WHAT TO DO:
Beginning with the line where "Image resolution: width=1023" appears, retype every remaining line of the data below, both the first and last included.
DATA PROVIDED Start Marker
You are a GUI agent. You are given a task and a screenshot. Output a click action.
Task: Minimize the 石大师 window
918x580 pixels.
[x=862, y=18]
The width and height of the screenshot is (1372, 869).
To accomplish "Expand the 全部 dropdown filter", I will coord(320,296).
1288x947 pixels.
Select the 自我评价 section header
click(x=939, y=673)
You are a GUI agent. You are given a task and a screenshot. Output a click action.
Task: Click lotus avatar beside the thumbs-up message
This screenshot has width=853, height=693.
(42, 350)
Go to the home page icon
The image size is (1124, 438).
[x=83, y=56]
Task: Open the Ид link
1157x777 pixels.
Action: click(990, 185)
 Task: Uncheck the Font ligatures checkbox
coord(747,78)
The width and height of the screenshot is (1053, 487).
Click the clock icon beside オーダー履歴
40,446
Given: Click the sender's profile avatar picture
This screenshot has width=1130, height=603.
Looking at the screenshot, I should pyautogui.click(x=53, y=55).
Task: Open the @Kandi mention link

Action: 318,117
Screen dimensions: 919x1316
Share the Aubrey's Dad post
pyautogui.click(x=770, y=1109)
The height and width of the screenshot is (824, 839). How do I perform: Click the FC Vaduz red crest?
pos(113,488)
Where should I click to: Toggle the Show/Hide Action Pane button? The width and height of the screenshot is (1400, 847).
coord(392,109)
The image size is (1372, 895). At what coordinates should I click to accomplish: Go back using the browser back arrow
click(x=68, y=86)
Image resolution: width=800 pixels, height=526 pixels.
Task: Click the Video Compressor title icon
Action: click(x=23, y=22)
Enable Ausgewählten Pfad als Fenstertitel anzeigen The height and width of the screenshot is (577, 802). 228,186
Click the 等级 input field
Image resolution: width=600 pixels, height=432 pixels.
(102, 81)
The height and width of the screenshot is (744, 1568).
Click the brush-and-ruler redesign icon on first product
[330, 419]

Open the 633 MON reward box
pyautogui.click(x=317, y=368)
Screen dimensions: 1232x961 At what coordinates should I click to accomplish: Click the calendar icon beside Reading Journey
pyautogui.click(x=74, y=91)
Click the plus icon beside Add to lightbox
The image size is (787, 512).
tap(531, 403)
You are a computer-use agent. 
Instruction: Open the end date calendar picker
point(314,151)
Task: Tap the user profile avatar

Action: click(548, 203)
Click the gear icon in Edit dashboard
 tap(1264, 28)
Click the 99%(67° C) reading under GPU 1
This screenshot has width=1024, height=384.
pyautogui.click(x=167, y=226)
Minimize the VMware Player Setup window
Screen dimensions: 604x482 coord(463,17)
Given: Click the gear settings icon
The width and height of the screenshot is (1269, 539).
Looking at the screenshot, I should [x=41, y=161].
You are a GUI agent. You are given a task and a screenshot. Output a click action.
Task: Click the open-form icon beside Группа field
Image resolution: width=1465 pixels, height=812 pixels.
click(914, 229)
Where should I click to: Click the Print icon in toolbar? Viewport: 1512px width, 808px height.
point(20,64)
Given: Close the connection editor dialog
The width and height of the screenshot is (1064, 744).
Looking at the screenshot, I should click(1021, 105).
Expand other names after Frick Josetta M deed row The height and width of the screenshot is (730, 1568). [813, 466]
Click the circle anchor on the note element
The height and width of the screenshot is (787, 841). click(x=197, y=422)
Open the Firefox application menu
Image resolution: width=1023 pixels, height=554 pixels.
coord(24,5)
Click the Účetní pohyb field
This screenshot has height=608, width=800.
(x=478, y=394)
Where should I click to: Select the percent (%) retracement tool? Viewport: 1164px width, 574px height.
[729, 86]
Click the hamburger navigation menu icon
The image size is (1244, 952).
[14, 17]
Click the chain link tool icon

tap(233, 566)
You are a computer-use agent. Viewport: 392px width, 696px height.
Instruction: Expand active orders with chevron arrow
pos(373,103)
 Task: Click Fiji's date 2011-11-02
DATA PROVIDED End Marker
TASK OUTPUT:
Image resolution: width=1023 pixels, height=554 pixels.
coord(24,5)
Click the Účetní pohyb field
This screenshot has height=608, width=800.
(x=478, y=394)
Where should I click to: Select the percent (%) retracement tool? Viewport: 1164px width, 574px height.
[729, 86]
Click the hamburger navigation menu icon
The image size is (1244, 952).
[14, 17]
Click the chain link tool icon

tap(233, 566)
You are a computer-use agent. Viewport: 392px width, 696px height.
Instruction: Expand active orders with chevron arrow
pos(373,103)
 Task: Click Fiji's date 2011-11-02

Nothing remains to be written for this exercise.